Ya estamos a mediados de noviembre, y el último informe completo de empleo disponible es de agosto. No es lo ideal, sobre todo cuando intentamos averiguar si el mercado laboral se está desplomando o si está recuperándose discretamente.
Llevamos tiempo diciendo que el mercado laboral no solo se está estabilizando, sino que está empezando a recuperarse. Aun así, algunos señalarán los datos alternativos más débiles de la semana pasada . Es comprensible. Pero antes de que cunda el pánico, dos cosas:
Esos indicadores miran hacia atrás , no hacia adelante.
Gran parte de la debilidad está ligada a la automatización y la IA, no necesariamente a una debilidad económica generalizada.
De una manera extraña, eso en realidad está bien, porque mantiene a la Reserva Federal convencida de que hay más trabajo por hacer.
Pero, como siempre, preferimos centrarnos en los datos que suelen anticipar el mercado laboral. Normalmente, esto se refiere a las horas extraordinarias y a los servicios de trabajo temporal que aparecen en el informe mensual de nóminas no agrícolas.
Históricamente, estas son señales clásicas de inicio de ciclo: las empresas ven más actividad, por lo que añaden horas y personal temporal antes de comprometerse con costosas contrataciones a tiempo completo.

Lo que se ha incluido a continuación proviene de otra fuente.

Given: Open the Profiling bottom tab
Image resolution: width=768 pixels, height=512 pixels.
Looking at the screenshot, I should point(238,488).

Pero por suerte para nosotros, no todo pasa por Washington D.C.
El Índice de Personal de la ASA —que realiza un seguimiento de los cambios semanales en el trabajo temporal y por contrato— es una excelente alternativa a la categoría de Servicios de Ayuda Temporal y funciona como un indicador adelantado de hacia dónde pueden dirigirse las nóminas no agrícolas (y la economía en general).
Y aquí viene lo que nos gusta: el índice ASA no ha dejado de subir desde el cierre del gobierno hace ocho semanas, lo que supone seis semanas consecutivas de crecimiento interanual positivo.

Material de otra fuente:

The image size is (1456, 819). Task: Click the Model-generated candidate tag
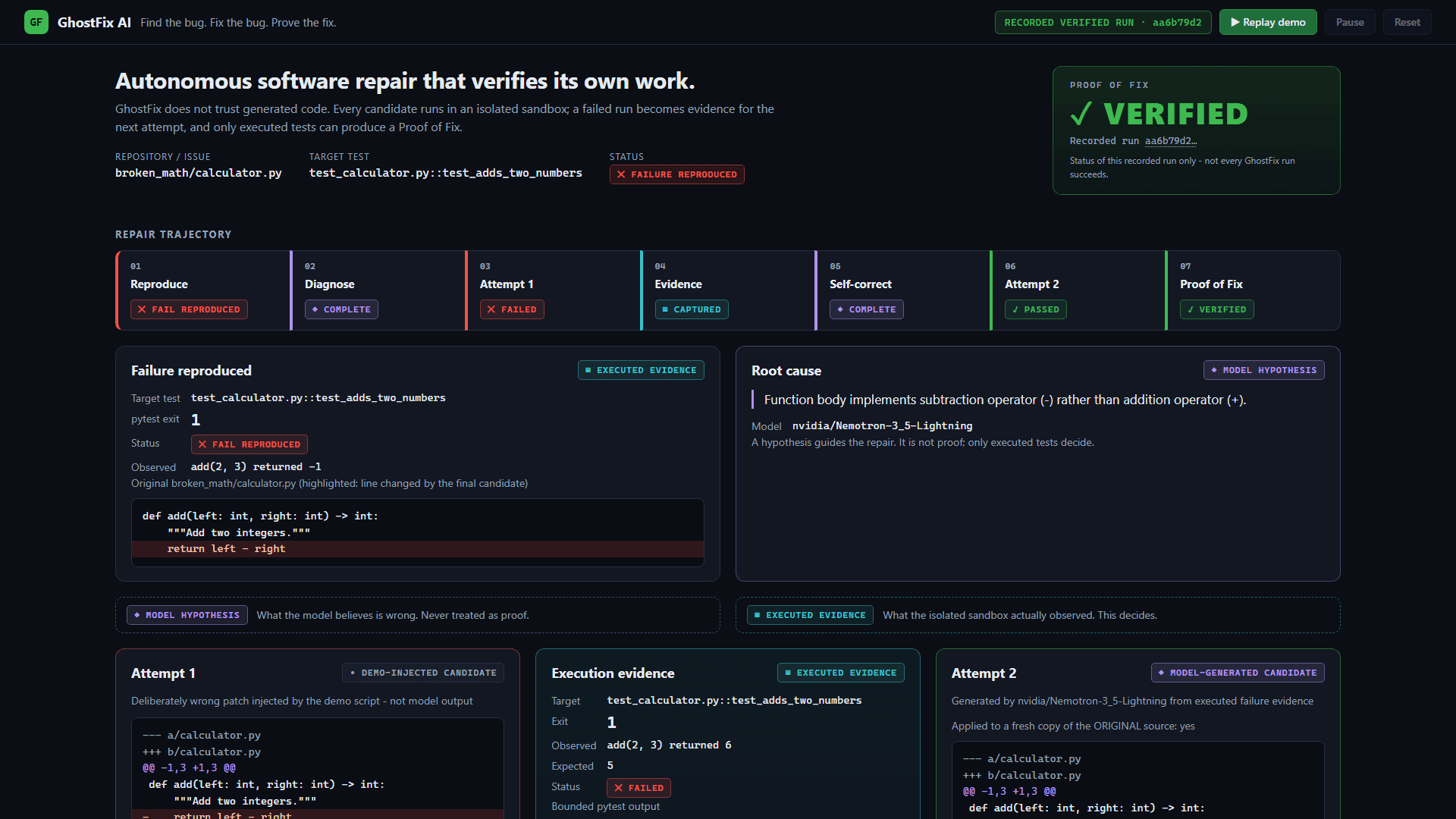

En otras palabras, si esta tendencia se mantiene, nuestra opinión de que la Reserva Federal irá facilitando la recuperación debería confirmarse, y eso solo ayudará a acelerar la actividad empresarial a medida que disminuya el lastre de los altos tipos de interés sobre el ISM.
Pero ahora mismo, este cierre empieza a tener consecuencias. El impulso se desvanece, las brechas se cierran y la caída cobra fuerza.

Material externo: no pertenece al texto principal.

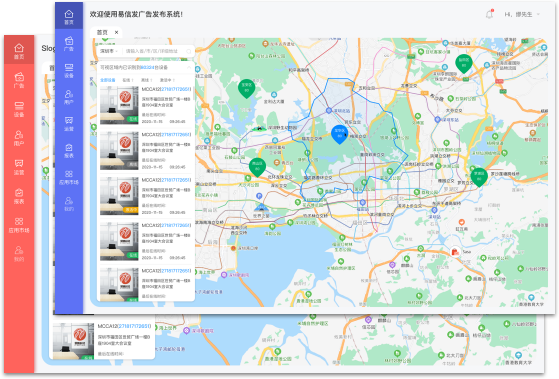This screenshot has height=379, width=559.
Task: Select the 全部设备 filter tab
Action: pos(108,80)
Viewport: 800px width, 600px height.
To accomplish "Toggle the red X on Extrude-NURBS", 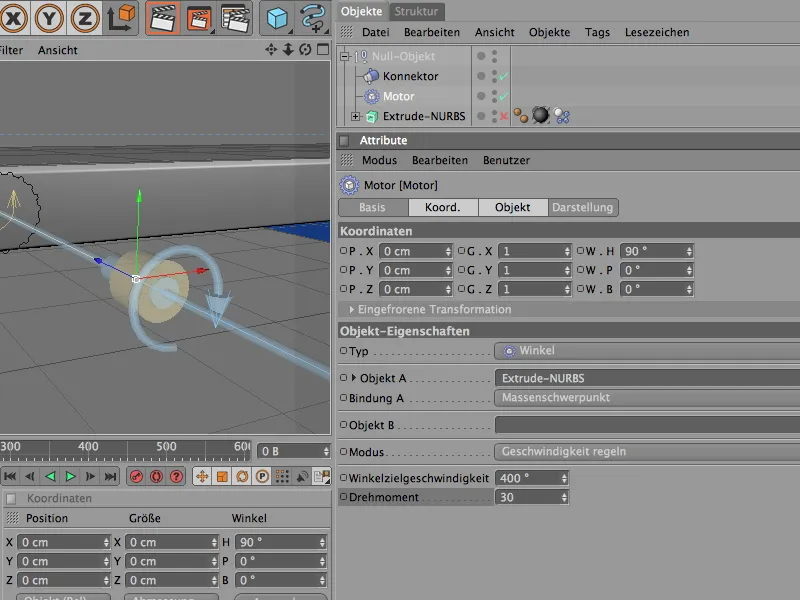I will pos(503,117).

Después de que el Tesoro reconstruyera su Cuenta General entre julio y septiembre, el cierre parcial del gobierno en curso ha seguido elevando el saldo, con aproximadamente 150 mil millones de dólares añadidos en octubre a medida que se ingresaban fondos y se emitía deuda.
Todo esto ha provocado una fuga de capitales, afectando primero a los activos más sensibles a la liquidez, como las criptomonedas y las acciones de crecimiento especulativo. Y ahora, con el gobierno aún paralizado, el impacto también está empezando a notarse en el mercado bursátil.

Si hay algo positivo en todo esto, es que la reapertura del gobierno finalmente liberará una gran cantidad de liquidez. Y cuanto antes suceda, mejor, porque la tendencia y el impulso ya están cambiando.
Como muestra el siguiente gráfico, el S&P 500 vuelve a tener dificultades para mantener su canal alcista constante, iniciado el 12 de mayo tras el impulso de amplitud. Pero lo más importante es que el precio ha registrado dos cierres diarios consecutivos en territorio de impulso bajista en el RSI.
Las barras codificadas por colores muestran si el RSI está por encima o por debajo de 50, y reflejan si el precio está por encima o por debajo de la EMA de 30 días.
Con ello, el S&P 500 puso fin a una racha de 137 días sin dos cierres consecutivos del RSI por debajo de 50.
En retrospectiva, este es el quinto período de impulso más largo desde 1950, siendo el último el que se extendió desde 2006 hasta 2007.

Por supuesto, volvimos a analizar qué suele ocurrir cuando el S&P 500 pone fin a una racha de impulso prolongada como esta.
La buena noticia: otras rachas que duran al menos seis meses tienden a mantener un buen rendimiento incluso después de que la racha finalmente se rompe.